### Exercise details
Return the data that follows verbatim, line for line, leaving out the pictures.

==*==

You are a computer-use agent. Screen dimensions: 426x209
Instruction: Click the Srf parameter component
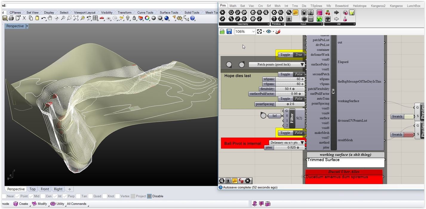click(x=274, y=116)
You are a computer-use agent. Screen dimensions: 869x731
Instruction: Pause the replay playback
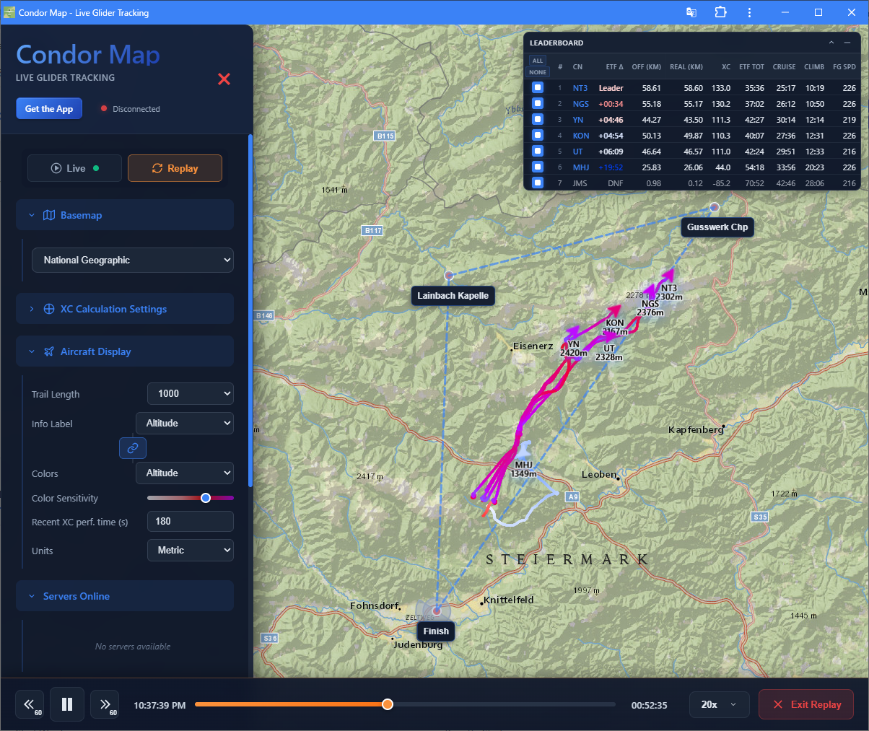(67, 704)
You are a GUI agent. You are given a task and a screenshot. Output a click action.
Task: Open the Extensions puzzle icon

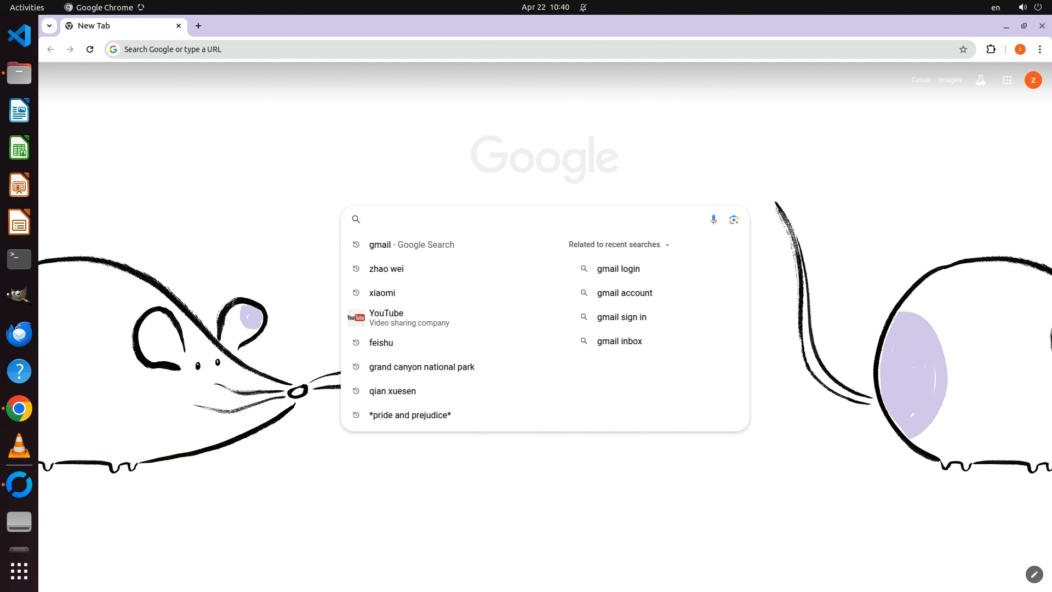pyautogui.click(x=991, y=49)
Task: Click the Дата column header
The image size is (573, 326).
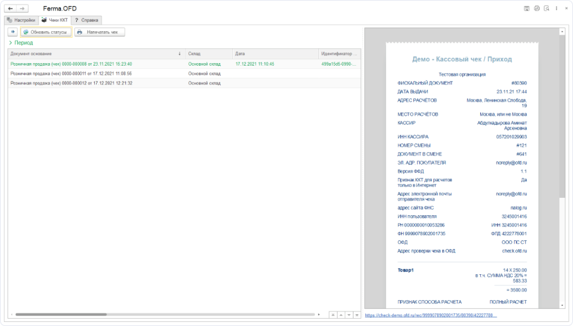Action: [273, 53]
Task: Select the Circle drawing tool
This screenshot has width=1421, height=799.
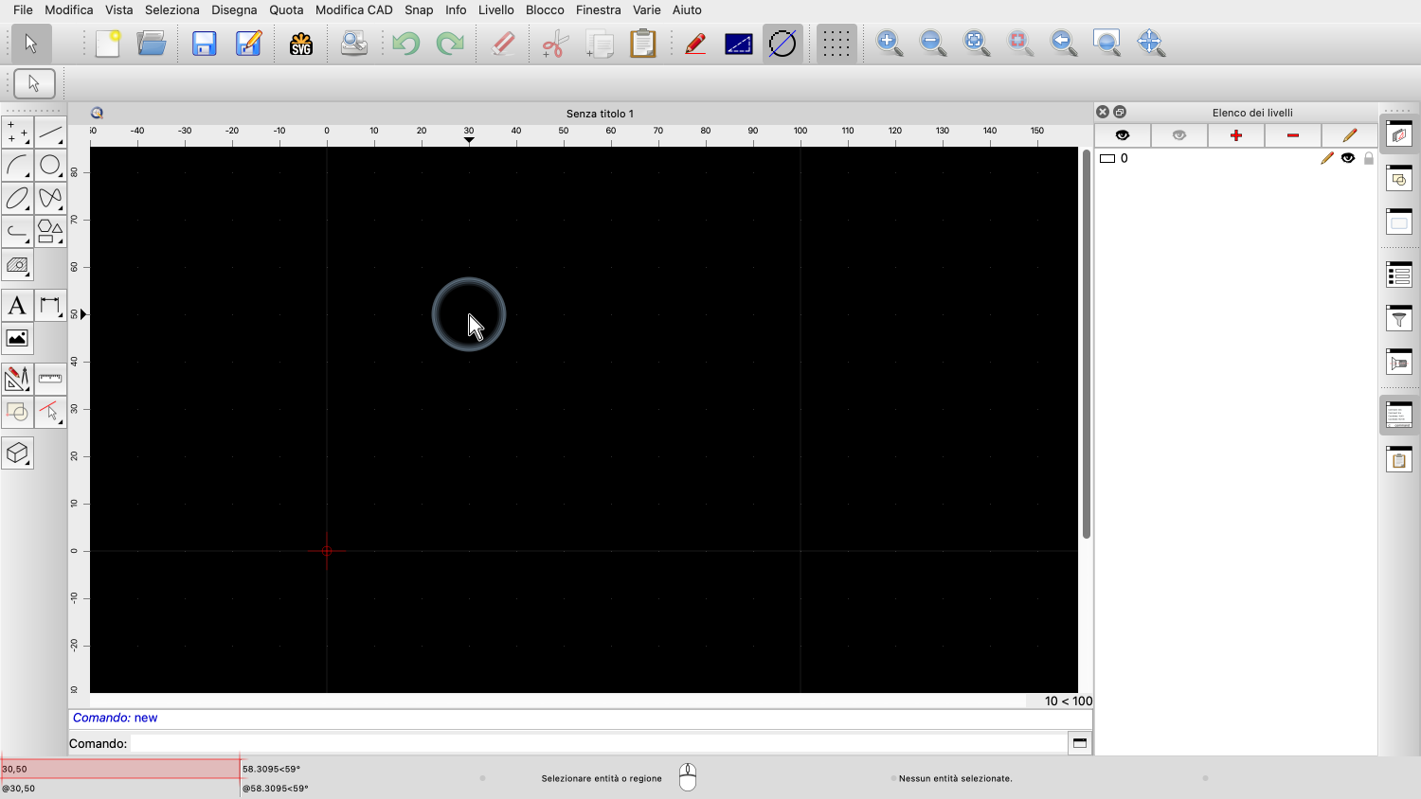Action: point(50,166)
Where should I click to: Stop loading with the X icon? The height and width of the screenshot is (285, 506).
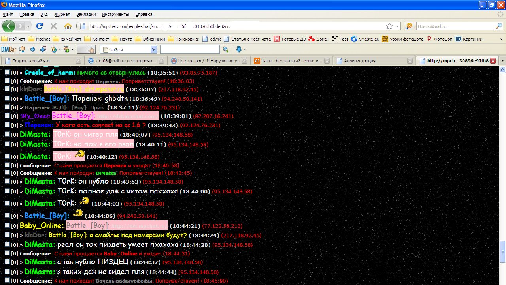point(54,26)
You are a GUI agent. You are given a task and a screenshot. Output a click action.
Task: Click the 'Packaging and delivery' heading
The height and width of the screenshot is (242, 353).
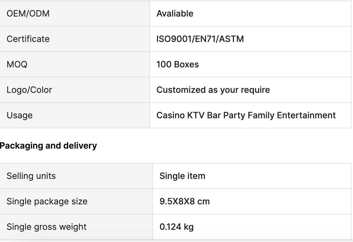click(48, 146)
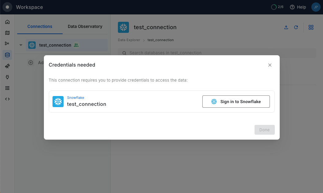The image size is (323, 193).
Task: Switch to the Connections tab
Action: [40, 27]
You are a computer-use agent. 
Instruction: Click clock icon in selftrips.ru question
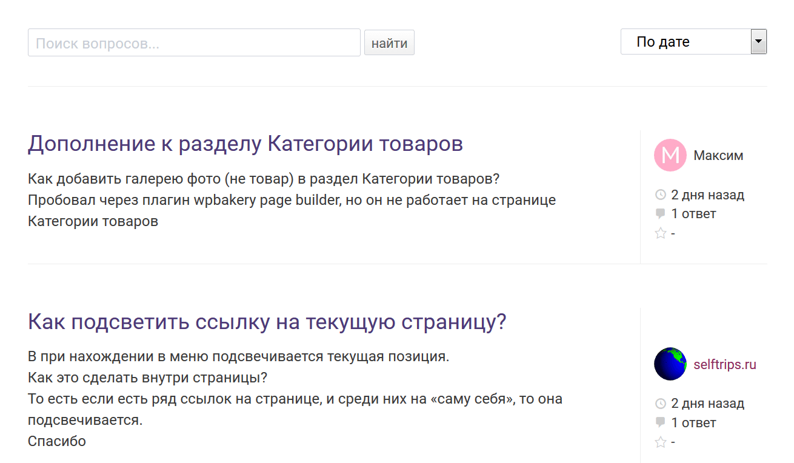(661, 404)
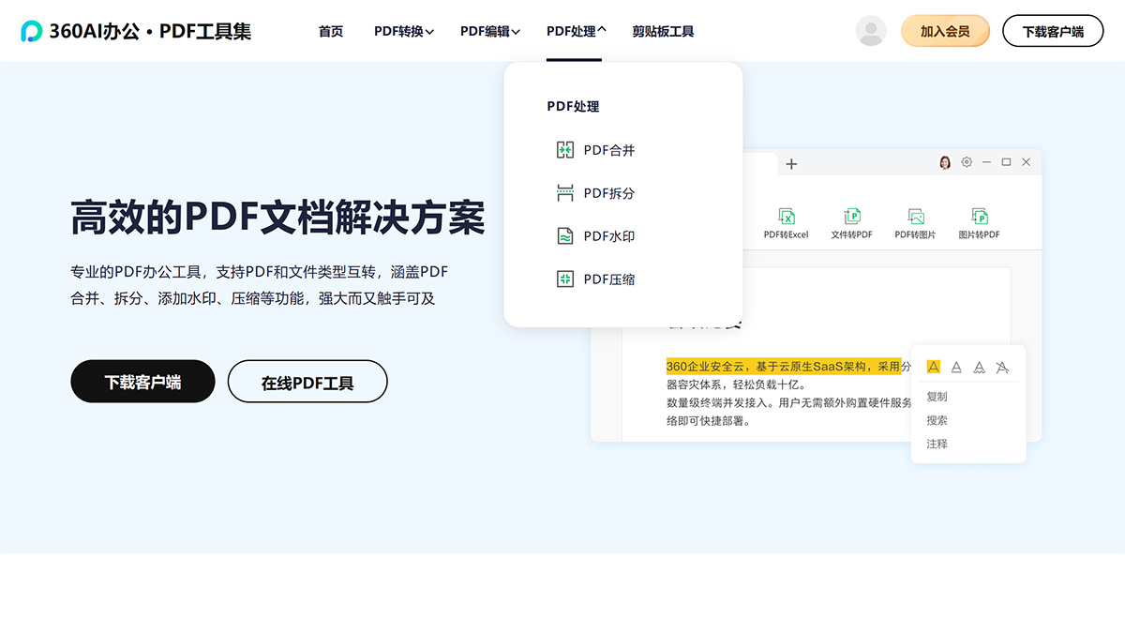Collapse the PDF处理 dropdown menu
This screenshot has height=618, width=1125.
[574, 30]
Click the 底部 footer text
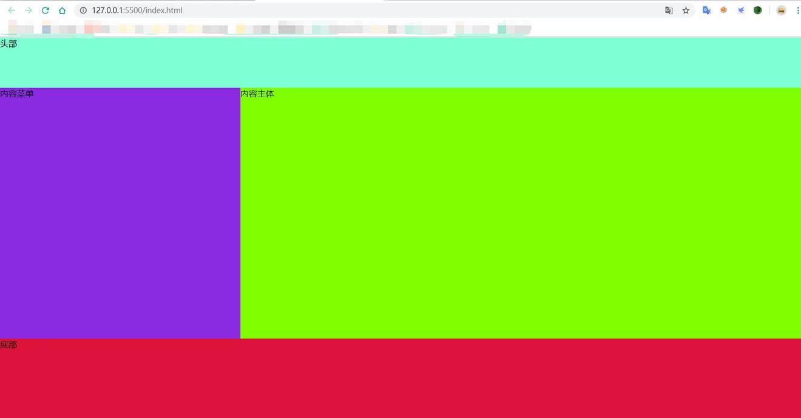Viewport: 801px width, 418px height. pyautogui.click(x=8, y=345)
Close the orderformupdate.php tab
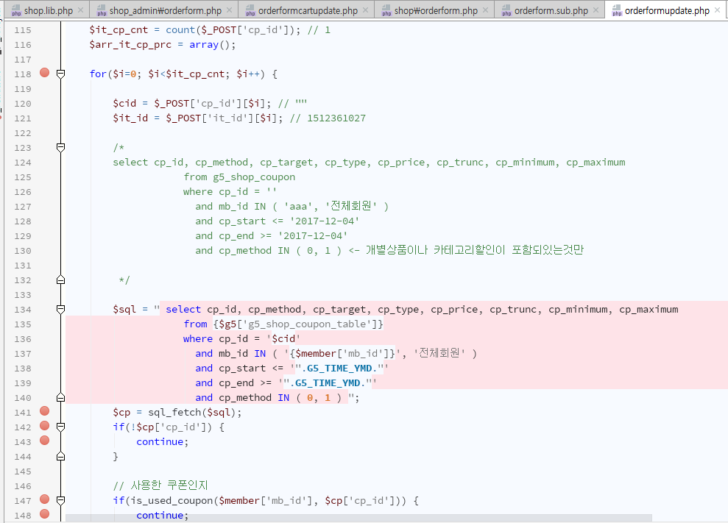 pyautogui.click(x=718, y=10)
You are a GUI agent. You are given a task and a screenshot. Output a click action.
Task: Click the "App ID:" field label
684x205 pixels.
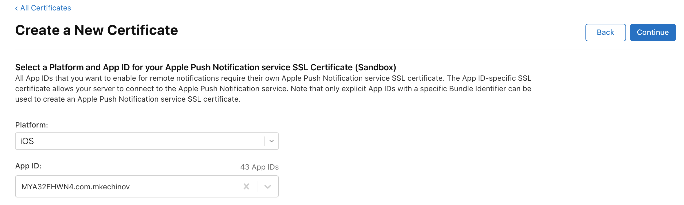point(28,166)

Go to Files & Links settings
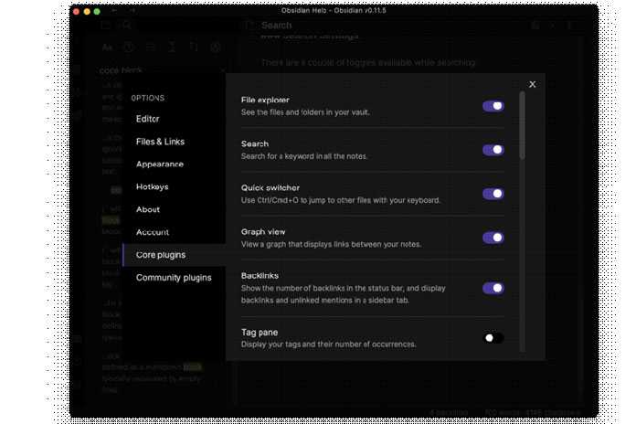[160, 142]
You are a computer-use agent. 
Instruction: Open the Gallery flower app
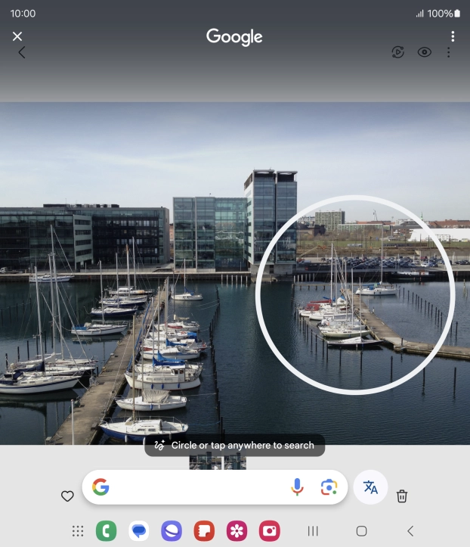pyautogui.click(x=237, y=531)
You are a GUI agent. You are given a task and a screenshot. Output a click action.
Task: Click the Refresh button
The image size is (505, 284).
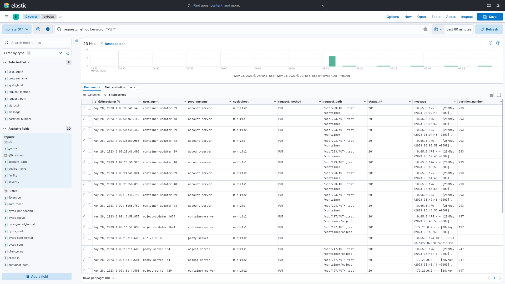pyautogui.click(x=489, y=29)
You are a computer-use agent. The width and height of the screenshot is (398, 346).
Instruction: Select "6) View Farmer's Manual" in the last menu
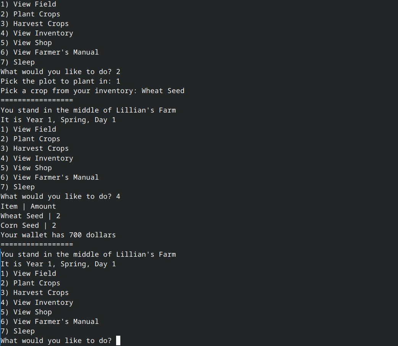click(50, 322)
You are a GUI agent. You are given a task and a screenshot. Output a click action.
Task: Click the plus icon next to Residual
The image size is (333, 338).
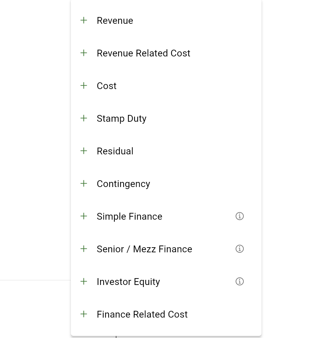click(84, 151)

==*==

### Exercise result
You are a computer-use agent. Screen dimensions: 426x209
Instruction: Click the Srf parameter component
click(x=274, y=116)
You are a computer-use agent. Screen dimensions: 869x731
Instruction: Pause the replay playback
(67, 704)
You are a GUI agent. You are given a task and a screenshot. Output a click action.
Task: Open the Extensions puzzle icon

pyautogui.click(x=991, y=49)
Task: Click the Дата column header
The image size is (573, 326).
Action: [273, 53]
Task: Select the Circle drawing tool
This screenshot has width=1421, height=799.
Action: point(50,166)
Where should I click to: Stop loading with the X icon? The height and width of the screenshot is (285, 506).
point(54,26)
You are a GUI agent. You are given a task and a screenshot. Output a click action.
Task: Click the 'Packaging and delivery' heading
The height and width of the screenshot is (242, 353).
click(48, 146)
The image size is (323, 193).
Task: Switch to the Connections tab
Action: [40, 27]
You are a computer-use agent. 
Instruction: Click clock icon in selftrips.ru question
(661, 404)
Collapse the PDF处理 dropdown menu
This screenshot has height=618, width=1125.
[574, 30]
Click the 底部 footer text
Viewport: 801px width, 418px height. pyautogui.click(x=8, y=345)
Close the orderformupdate.php tab
 pyautogui.click(x=718, y=10)
You are a GUI agent. You are given a task and a screenshot. Output a click action.
Task: Click the "App ID:" field label
684x205 pixels.
point(28,166)

Go to Files & Links settings
[160, 142]
You are a computer-use agent. 
Instruction: Open the Gallery flower app
pyautogui.click(x=237, y=531)
You are a GUI agent. You are given a task and a screenshot. Output a click action.
Task: Click the Refresh button
The image size is (505, 284).
pyautogui.click(x=489, y=29)
You are a computer-use agent. The width and height of the screenshot is (398, 346).
Instruction: Select "6) View Farmer's Manual" in the last menu
click(50, 322)
You are a GUI agent. You are given a task and a screenshot. Output a click action.
Task: Click the plus icon next to Residual
The image size is (333, 338).
click(84, 151)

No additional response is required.